B. Review of policy titled "Hot & Cold Food Serving Temperature Log" with revision date of 10/01/2021, revealed "Instructions: Use this log to record time/temperature controlled for safety food (TCS food--Time/Temperature Control for Safety) that is in cold and/or hot holding for service....Manager must review log within 7 days...(7) Starting Temp: Document the first temperature of the food at time of set up..."
Review of Daily Temperature Logs for Pod 1 from 03/31/2025 through 04/09/2025 revealed no food temperatures recorded on 03/31/2025 for dinner; 04/01/2025 for dinner; 04/04/2025 at dinner; 04/06/2025 at dinner; 04/08/2025 at lunch or dinner; and 04/09/2025 at dinner. Review of Daily Temperature Logs for Pod 3 from 03/31/2025 through 04/09/2025 revealed no food temperatures recorded on 03/31/2025 at lunch or dinner; 04/01/2025 at breakfast or dinner; 04/02/2025 at breakfast or dinner; 04/03/2025 at dinner; 04/04/2025 at dinner; 04/05/2025 at breakfast or dinner; 04/06/2025 at lunch or dinner; 04/07/2025 at breakfast or dinner; and 04/09/2025 at lunch or dinner. In summary, there was no documentation of food temperatures for 7 of 30 meals in Pod 1 and 15 of 30 meals in Pod 3.
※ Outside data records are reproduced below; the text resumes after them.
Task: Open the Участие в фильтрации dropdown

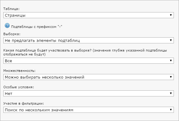Action: coord(88,110)
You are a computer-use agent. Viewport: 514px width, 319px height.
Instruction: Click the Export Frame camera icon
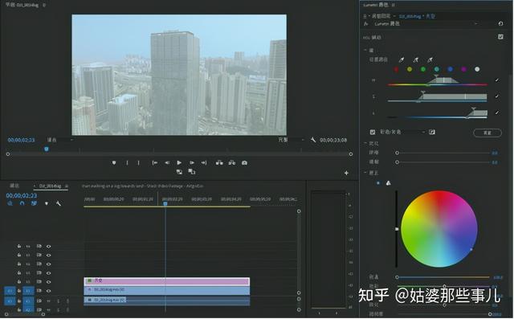pyautogui.click(x=244, y=162)
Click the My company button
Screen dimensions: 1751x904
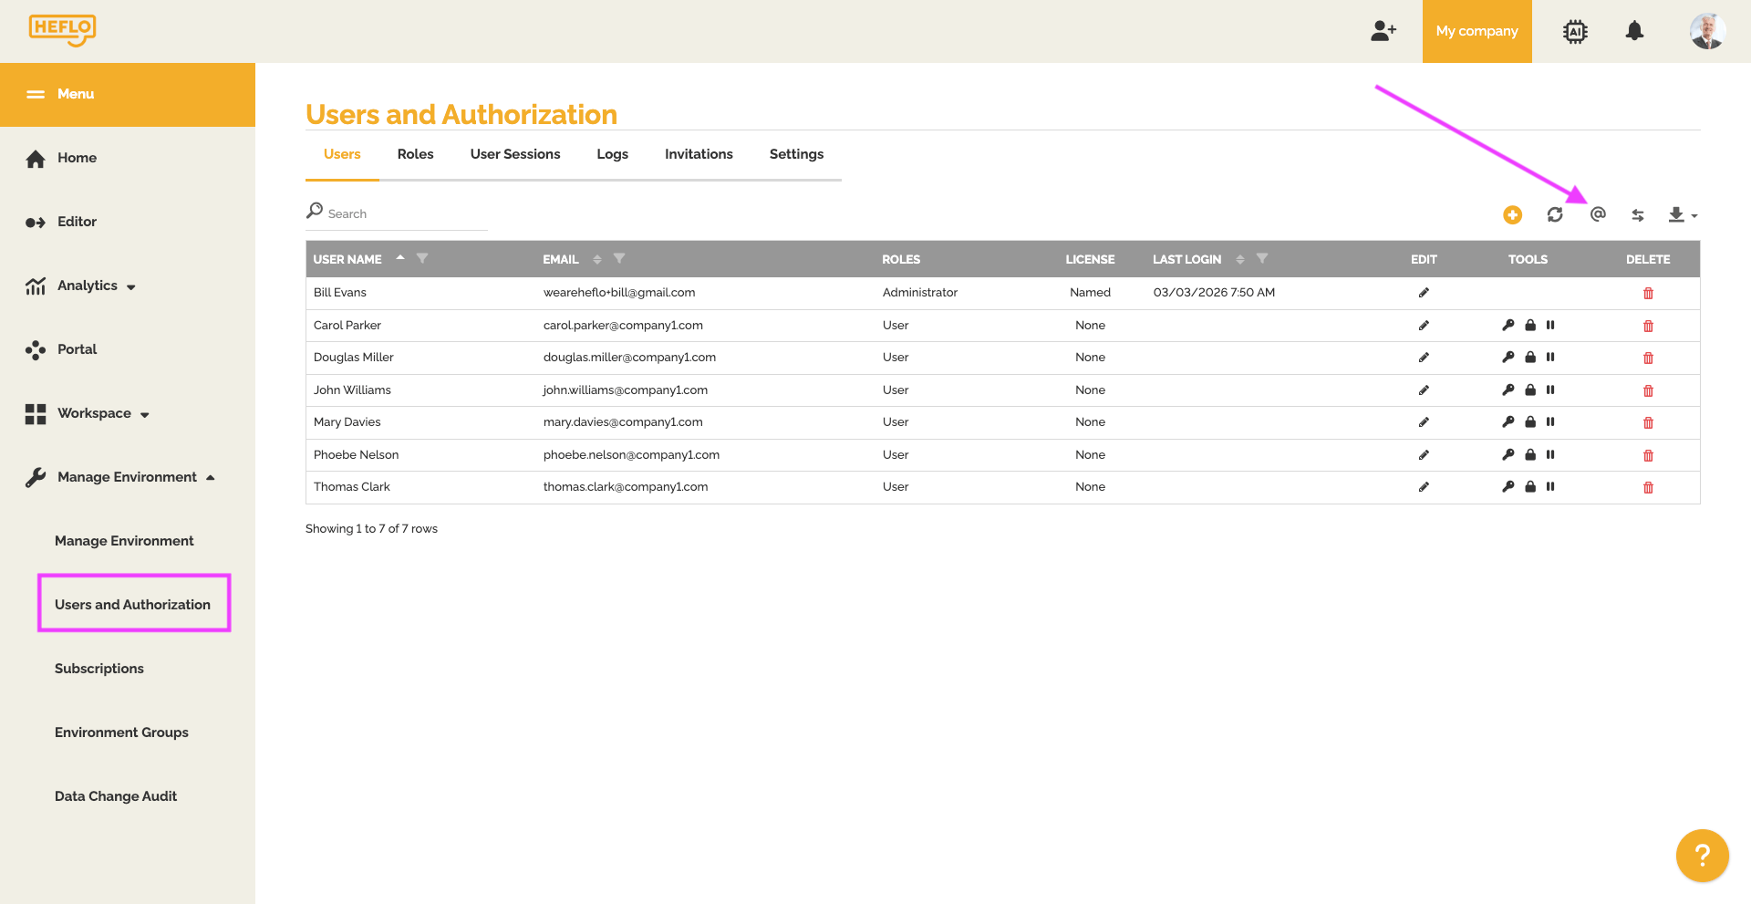pyautogui.click(x=1476, y=31)
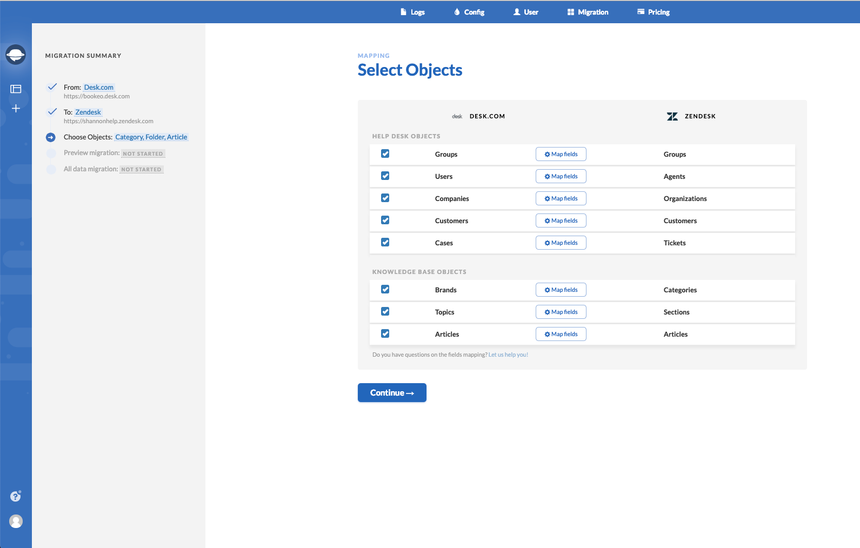
Task: Uncheck the Groups checkbox
Action: tap(385, 154)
Interview on 04/10/2025 at 1137 with Dipper #3 revealed the night staff "does not do temps." Interview revealed "I tell the supervisor but nothing changes."
Interview on 04/10/2025 at 1140 with Kitchen staff #2 revealed the log temps should be done before each meal.
C. Review of policy titled "Personal Appearance Food and Nutrition Employees" with effective date of 02/16/2024, revealed "...b. Facial Hair: Males are to be clean shaven or with neatly trimmed beards or mustaches. Beard guards are to be worn regardless of beard length...."
Observation on 04/10/2025 at 1100 revealed Kitchen Staff #3 building trays on the food line. Observation revealed Kitchen staff #3 had facial hair. Observation revealed no beard guard covered the facial hair.
Interview on 04/10/2025 at 1105 with Administrative staff #4 revealed all facial hair should be covered while in the kitchen.
NC00228940; NC00223657; NC00228332; NC00225156; NC00227400; NC00227511; NC00227344; NC00226219; NC00226021; NC00227331; NC00224558; and NC00225340.